Food for Thought

by | March 19, 2014, 6:52am 0

I had an interesting conversation a couple of weekends ago at Stanford Invite. The observers were going over the time limits and I really wanted to know exactly what the penalties were for going over time. Our usual sub-caller couldn’t make the trip and so I was stuck doing the job on top of a lot of other coaching responsibilities, so I knew that the chance of us going over time at least once was very, very good. (This turned out to be correct. We missed time twice, costing us disc at midfield on the second.)

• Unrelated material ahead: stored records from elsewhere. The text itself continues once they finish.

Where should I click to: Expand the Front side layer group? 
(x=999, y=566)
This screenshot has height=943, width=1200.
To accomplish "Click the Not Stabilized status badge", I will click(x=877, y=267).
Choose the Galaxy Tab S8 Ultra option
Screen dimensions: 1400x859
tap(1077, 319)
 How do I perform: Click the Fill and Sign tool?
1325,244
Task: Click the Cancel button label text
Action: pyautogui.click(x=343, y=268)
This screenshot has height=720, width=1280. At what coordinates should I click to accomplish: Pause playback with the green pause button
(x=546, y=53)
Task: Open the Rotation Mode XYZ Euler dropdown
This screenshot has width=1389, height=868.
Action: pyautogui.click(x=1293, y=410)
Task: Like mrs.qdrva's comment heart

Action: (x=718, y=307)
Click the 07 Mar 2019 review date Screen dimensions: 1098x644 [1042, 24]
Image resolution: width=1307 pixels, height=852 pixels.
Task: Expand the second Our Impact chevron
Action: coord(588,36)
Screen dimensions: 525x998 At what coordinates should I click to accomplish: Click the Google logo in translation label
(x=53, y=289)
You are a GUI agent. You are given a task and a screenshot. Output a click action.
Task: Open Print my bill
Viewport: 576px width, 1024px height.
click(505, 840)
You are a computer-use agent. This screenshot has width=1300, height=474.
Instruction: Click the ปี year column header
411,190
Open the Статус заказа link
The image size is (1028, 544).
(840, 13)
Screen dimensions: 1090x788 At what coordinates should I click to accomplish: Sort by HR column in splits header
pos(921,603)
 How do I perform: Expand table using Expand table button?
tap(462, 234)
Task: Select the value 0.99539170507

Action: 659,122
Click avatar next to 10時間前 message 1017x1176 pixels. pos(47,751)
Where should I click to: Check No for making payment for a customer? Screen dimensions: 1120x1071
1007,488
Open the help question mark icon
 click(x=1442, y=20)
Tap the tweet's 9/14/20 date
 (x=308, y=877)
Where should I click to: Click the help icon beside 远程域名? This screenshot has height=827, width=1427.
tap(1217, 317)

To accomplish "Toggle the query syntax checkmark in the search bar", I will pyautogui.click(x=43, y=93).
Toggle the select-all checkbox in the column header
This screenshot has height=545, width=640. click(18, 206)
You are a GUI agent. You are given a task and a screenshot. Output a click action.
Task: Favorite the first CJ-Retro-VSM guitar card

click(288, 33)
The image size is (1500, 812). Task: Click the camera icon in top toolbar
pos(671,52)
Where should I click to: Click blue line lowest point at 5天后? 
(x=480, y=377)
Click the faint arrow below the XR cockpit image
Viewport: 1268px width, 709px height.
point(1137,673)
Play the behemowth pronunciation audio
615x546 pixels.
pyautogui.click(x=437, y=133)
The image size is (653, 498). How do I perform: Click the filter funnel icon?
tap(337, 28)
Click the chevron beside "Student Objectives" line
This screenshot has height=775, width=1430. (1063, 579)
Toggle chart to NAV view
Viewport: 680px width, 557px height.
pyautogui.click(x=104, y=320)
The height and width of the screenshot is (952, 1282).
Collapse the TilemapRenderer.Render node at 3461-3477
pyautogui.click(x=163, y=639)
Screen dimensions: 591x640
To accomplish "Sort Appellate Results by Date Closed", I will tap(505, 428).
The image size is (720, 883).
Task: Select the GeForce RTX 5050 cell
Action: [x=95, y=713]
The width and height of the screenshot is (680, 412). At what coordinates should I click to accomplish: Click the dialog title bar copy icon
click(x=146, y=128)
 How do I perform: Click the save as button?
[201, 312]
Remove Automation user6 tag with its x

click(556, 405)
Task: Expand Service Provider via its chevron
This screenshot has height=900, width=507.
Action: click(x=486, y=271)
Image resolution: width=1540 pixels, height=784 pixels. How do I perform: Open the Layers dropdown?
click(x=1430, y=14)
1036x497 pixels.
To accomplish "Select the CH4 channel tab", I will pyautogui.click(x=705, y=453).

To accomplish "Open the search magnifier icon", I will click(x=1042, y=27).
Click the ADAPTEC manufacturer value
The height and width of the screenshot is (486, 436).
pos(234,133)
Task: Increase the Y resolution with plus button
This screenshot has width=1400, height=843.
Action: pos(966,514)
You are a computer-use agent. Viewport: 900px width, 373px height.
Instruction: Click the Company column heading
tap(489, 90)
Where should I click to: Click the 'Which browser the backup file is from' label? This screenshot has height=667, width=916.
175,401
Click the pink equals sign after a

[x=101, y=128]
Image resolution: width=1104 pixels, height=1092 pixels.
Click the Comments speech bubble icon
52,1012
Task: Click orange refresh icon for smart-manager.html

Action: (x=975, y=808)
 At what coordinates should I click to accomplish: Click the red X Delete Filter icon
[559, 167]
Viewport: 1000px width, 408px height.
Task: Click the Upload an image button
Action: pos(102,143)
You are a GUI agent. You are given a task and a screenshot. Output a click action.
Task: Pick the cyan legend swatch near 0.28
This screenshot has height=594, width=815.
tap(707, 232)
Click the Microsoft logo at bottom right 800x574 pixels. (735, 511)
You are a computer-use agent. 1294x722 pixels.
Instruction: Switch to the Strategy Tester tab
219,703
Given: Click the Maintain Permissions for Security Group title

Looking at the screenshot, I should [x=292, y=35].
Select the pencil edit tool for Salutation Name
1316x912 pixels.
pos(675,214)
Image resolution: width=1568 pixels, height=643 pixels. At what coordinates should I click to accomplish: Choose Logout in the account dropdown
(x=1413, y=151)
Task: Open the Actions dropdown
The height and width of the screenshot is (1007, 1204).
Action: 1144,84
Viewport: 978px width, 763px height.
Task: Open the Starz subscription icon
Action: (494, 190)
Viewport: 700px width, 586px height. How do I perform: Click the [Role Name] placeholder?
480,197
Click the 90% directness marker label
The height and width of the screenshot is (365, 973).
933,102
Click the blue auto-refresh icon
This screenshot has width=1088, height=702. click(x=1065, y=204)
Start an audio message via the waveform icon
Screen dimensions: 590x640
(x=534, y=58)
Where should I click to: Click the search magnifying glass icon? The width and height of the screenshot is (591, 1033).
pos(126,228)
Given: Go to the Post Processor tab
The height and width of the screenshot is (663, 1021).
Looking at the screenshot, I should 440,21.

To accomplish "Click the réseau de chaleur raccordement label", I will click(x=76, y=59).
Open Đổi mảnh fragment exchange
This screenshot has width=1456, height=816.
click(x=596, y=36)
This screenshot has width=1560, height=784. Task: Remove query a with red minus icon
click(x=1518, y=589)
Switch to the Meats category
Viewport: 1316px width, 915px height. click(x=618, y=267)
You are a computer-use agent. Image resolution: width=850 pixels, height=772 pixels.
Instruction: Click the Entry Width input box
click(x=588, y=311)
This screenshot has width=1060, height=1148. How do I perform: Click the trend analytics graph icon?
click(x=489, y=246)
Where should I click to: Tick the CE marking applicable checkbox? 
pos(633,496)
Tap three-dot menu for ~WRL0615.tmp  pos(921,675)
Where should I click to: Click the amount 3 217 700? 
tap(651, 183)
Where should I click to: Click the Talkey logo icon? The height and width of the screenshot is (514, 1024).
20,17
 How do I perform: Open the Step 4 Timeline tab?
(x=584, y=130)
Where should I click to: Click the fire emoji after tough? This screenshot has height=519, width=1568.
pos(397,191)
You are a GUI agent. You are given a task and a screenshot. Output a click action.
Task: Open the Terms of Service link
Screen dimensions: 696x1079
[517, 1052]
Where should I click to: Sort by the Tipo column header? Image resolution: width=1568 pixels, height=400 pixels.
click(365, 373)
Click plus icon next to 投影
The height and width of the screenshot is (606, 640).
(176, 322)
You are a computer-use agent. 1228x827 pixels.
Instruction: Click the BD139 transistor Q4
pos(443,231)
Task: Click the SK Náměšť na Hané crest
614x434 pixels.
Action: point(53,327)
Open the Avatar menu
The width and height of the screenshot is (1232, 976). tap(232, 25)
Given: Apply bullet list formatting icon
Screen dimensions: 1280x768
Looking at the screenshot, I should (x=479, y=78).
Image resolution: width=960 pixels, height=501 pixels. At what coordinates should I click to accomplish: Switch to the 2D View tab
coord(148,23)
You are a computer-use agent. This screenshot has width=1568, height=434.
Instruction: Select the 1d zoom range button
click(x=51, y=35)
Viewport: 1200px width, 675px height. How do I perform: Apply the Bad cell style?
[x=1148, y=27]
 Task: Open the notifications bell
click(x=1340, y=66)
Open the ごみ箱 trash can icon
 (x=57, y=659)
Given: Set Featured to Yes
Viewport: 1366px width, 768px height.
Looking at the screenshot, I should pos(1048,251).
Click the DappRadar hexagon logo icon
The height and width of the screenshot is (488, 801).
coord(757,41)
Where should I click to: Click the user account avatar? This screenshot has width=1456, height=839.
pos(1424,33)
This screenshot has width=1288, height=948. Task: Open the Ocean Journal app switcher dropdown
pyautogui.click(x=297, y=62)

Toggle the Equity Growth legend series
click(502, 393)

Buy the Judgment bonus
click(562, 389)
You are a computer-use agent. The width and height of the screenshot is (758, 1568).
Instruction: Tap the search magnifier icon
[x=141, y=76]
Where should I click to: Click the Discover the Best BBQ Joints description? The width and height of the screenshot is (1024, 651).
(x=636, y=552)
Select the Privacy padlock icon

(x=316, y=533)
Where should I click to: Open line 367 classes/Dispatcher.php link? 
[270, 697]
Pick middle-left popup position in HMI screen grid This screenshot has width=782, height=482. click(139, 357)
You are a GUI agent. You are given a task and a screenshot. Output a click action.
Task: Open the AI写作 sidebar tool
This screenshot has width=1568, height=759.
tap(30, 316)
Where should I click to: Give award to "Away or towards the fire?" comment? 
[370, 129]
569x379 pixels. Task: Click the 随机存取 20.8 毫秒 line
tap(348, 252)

Discussing the consequences sparked a philosophical conversation between myself and head observer Wes Chao. Time infraction penalties are set consequences for set behavior enforced by a third party. That’s reffing. Under Spirit of the Game, intentionally breaking the rules is verboten, but in a reffed system, breaking the rules is a matter of weighing the cost-benefit. Fouling at the end of a basketball game or the Seahawk’s endemic hand-checking are both great examples of the cost-benefit coming out on the side of breaking the rules. The observer system is a hybrid system that attempts a best-of-both-worlds combination: allowing players to call the things that they can do best (like fouls) and observers to call things that are difficult for players (like in-out and time). Time penalties (or penalties for language and encroachment) are refereed penalties. Here’s the question I posed to Wes: Does SotG apply in these circumstances? Are we still morally bound by SotG to not break the rules? Or does the refereed nature of these situations free us to take a more pragmatic approach?


I’m not sure what rock you are living under if you’ve missed the contrived dust-up between MLU and USAU. (Back story here and here.) I’m not really interested in either the critique of USAU or details of the subsequent olive branch; you shouldn’t be either. The interesting stuff is all the currents swirling underneath the surface. Ask yourself: why would MLU do this?

  1. This was a single move. The critique and the olive branch are a part of an orchestrated strategy. (See #4 below.)
  2. This is coming from a position of weakness. If MLU has everything going its way there is absolutely no reason to make this move. However, it doesn’t have everything going its way. In addition to all the struggles you’d expect for a start-up in an emerging market, MLU lost the one competitive edge it had. That brings us to number 3…
  3. This is the AUDL’s fault. If it had accepted its little brother status and let MLU rule with big money, big talent and big cities, everything would be cool. Instead Beau went to the Spiders and Ghesquiere went to the Breeze. Then Sockeye bailed on the Rainmakers because it didn’t fit into their preparation for Worlds and the Triple Crown. And ESPN3? It is an impossible task to take on both USAU and the AUDL. The MLU lost ground this off season to both rival organizations.
  4. I am willing to acknowledge that this whole mess might not have been a coordinated strategy, but two separate events – the olive branch a reaction to the firestorm that followed the critique. For MLU’s sake, I hope not. It is far, far better to be Machiavellian than incompetent.

Amazingly, USAU responded. I don’t think they needed to — it would have been strategically fine to just let Snader rant on his own and pretend he doesn’t exist. But they chose to respond and in doing so made a very strong move. For most of Will Deaver’s reign in Boulder, USAU has been more concerned with management than leadership. (Management is focused on execution, logistics and process. Leadership is focused on vision. While management is quite possible without leadership, leadership is impossible without good management.) The focus within the organization has been on upscaling events and generating change through effective management and eschewing vocal leadership. (Deep breath, everyone. We all know USAU screws up, but before you go crazy, talk to someone who played in the 90s.) USAU has largely opted to avoid the tempestuous winds of rsd, Ultiworld and Twitter. Personally, I wish USAU had a bigger public presence, but there are some very valid strategic reasons to stay largely quiet. Because USAU is so often silent, it gives the rare occasions when they say something greater weight. With this piece, they’ve dictated the terms of the argument. The semi-pro leagues will have to address philosophical (SotG, gender representation) and practical (financial) issues before any meaningful discussion with USAU will happen.